3. OD interventions
Survey feedback activities These activities are related and similar to diagnostic
activities in that they are a large component of those activities. However, they
are important enough in their own right to be considered separately. These
activities centre on actively working the data produced by a survey and
designing action plans based on the survey data.
Education and training activities Such activities are designed to improve skills,
abilities, and knowledge of individuals. There are several activities available and
several approaches possible. For example, the individual can be educated in
isolation from his own work group (say, in a T-group, or Training-group,
consisting of strangers), or one can be educated in relation to the work group
(say, when a work team learns how better to manage interpersonal conflict).
The activities may be directed towards technical skills required for effective task
performance or towards improving interpersonal competence.
Techno-structural or structural activities Such activities are designed to
improve the effectiveness of the technical or structural inputs and constraints
affecting individuals or groups. The activities may take the form of (a)

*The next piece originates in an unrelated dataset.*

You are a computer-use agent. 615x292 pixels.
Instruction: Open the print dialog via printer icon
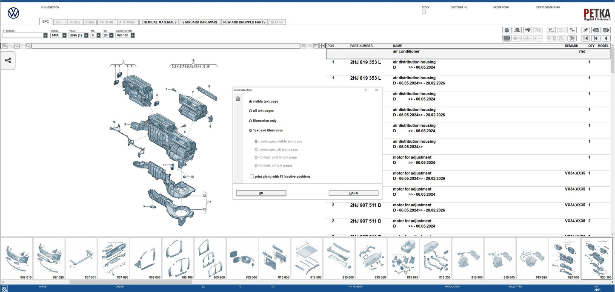tap(506, 30)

experimenting with new organisation structures and evaluating their
effectiveness in terms of specific goals or (b) devising new ways to bring
technical resources to bear on problems.
4. OD interventions
Process consultation activities These activities on the part of the consultant
“help the client to perceive, understand, and act upon process events which
occur in the client's environment.” These activities perhaps more accurately
describe an approach, a consulting mode in which the client is given insight into
the human processes in organisations and taught skills in diagnosing and
managing them.
Grid organisation development activities The activities were invented and
franchised by Robert Blake and Jane Mouton and constitute a six-phase change
model involving the total organisation. Internal resources are developed to
conduct most of the programmes, which may take from three to five years to
complete. The model starts with upgrading individual managers' skills and
leadership abilities, moves to team improvement activities, then to intergroup
relations activities.
Third-party peacemaking activities Such activities are conducted by a skilled
consultant (the third party), and are designed to “help two members of an
organisation manage their interpersonal conflict.” They are based on
confrontation tactics and an understanding of the processes involved in conflict
and conflict resolution.
5. OD interventions
Coaching and counselling activities Such activities entail the consultant or other
organisation members working with individuals to help them (a) define learning
goals, (b) learn how others see their behaviour, and (c) learn new modes of
behaviour to see if these help them to achieve their goals better. A central feature of
this activity is the non-evaluative feedback given by others to an individual. A second
feature is the joint exploration of alternative behaviours.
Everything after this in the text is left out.